The move continues to support economic growth and sustains a friendly environment for borrowing and risk-taking. It also recognizes that the U.S. is enjoying strong employment and price stability, and healthy inflation, as well as positioning the economy to ride the expected acceleration that will occur as a result of the new Trump administration.

For banks, the Fed decision is great news—if you are prepared to take advantage of it. (As you should be—going into the announcement, Fed Fund futures prices indicated a 95% likelihood of an increase.) Banks stand to profit on loans when rates rise. We see three critical areas that will help to ensure you are well positioned to take advantage of the growth opportunities in the market:

Asset/Liability Planning

If rates progress as planned, we’ll see a more favorable yield curve providing better opportunities for loan pricing and security yields. Given the fact that we haven’t seen this scenario in more than a decade, we all run the risk of being caught in reaction mode. It’s important to consider what strategic actions your bank will pursue so that you are prepared to take advantage of any potential opportunity.

Capital Planning

Growing numbers of banks are taking advantage of favorable stock prices with new equity offerings. Two main factors are influencing this trend. First, as we go into a new year, banks are working to bolster strong capital ratios they can deploy for loan growth and acquisition opportunities in 2017. Second, they are taking advantage of the “Trump Bump” in stock prices. While we all acknowledge that this might be a fleeting opportunity, banks are harnessing it to create value. The important point here is that the banks that are using calendar and current events to spot and jump on opportunity are showing evidence of a strategic mindset. At some point, they looked forward to inevitable (a new year) and possible (impact of a new administration) events, and put strategies in place to be able to take advantage of those opportunities.

Liquidity Planning

Deposit growth and retention will only become more important in the rising rate environment. Competition within the deposit market, which has been non-existent for more than a decade, will accelerate in a rising rate environment because deposits are a strong source of low cost funding. Don’t get caught losing them to your competition. Put as much focus on deposits as you do on loans – otherwise, your net interest margin growth could suffer and reduce the capital growth that could be realized through earnings.
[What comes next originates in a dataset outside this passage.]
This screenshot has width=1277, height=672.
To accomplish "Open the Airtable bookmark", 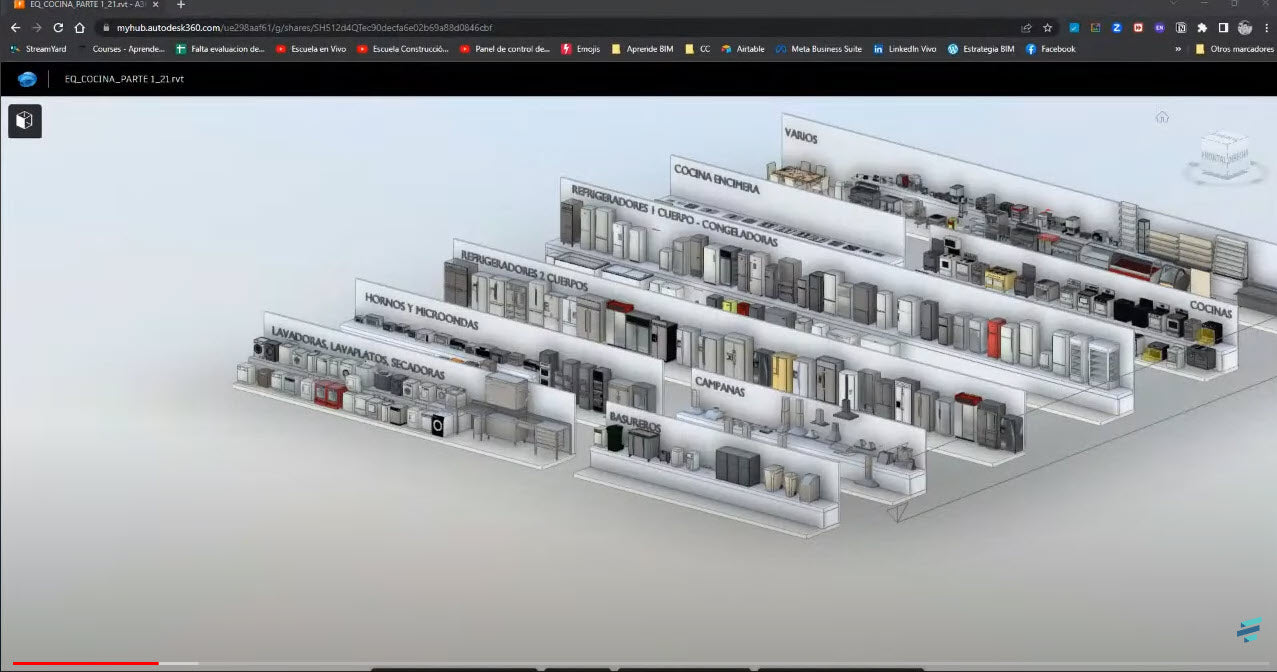I will point(743,49).
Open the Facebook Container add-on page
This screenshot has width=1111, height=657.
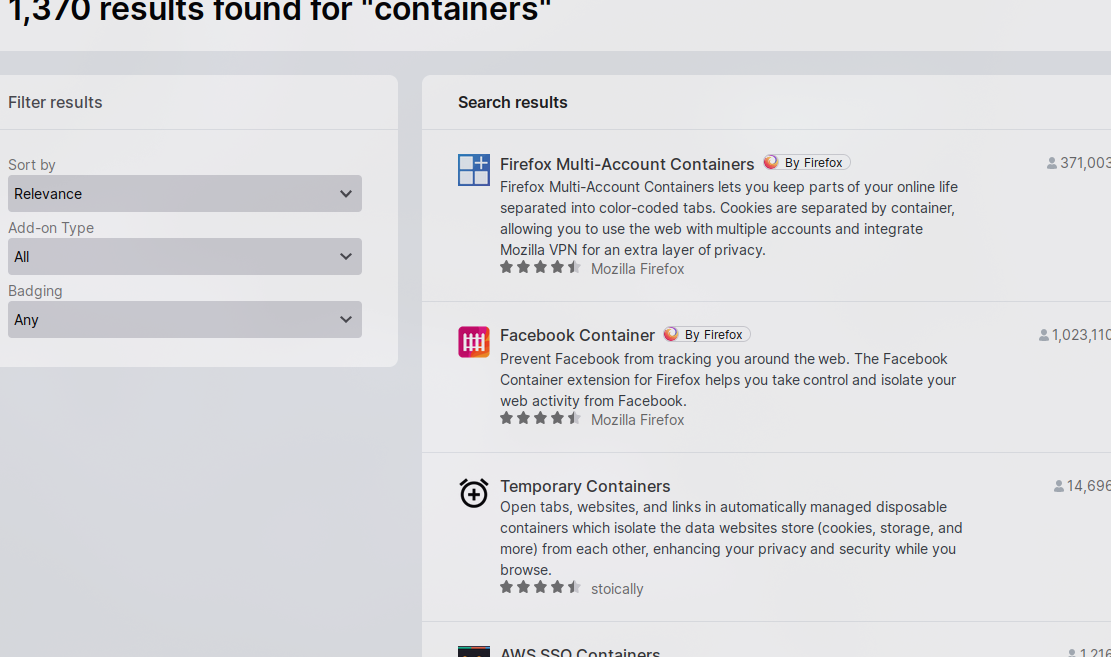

If the immediate revenue potential of this new rate increase isn’t reason enough to put the appropriate strategies in place, note that the Fed is projecting three additional rate hikes during 2017. They are betting that the new Trump administration will:

  • Unwind regulations currently restricting financial institutions and energy entities (particularly oil and gas)
  • Cut corporate tax rates to a possible low of 15%
  • Bring more jobs back to the U.S. 

Of course, these (and other) decisions have yet to be made. It’s interesting that the investing community is acting on a future maybe, but it’s fair to say that outlook is favorable for these things to happen. And of course, if Trump doesn’t deliver on these plans, everything could revert back to Obama administration levels.

Regardless of what actually happens, this situation offers an important reminder for banks. If those with an eye towards the future are planning and building strategies around strong future possibilities, don’t be the one that is left asking what if? It’s at inflection points like this that you should consider your ability to take advantage of opportunity. Right now, we encourage you to take a hard look at your bank’s asset/liability planning, capital planning, and liquidity planning.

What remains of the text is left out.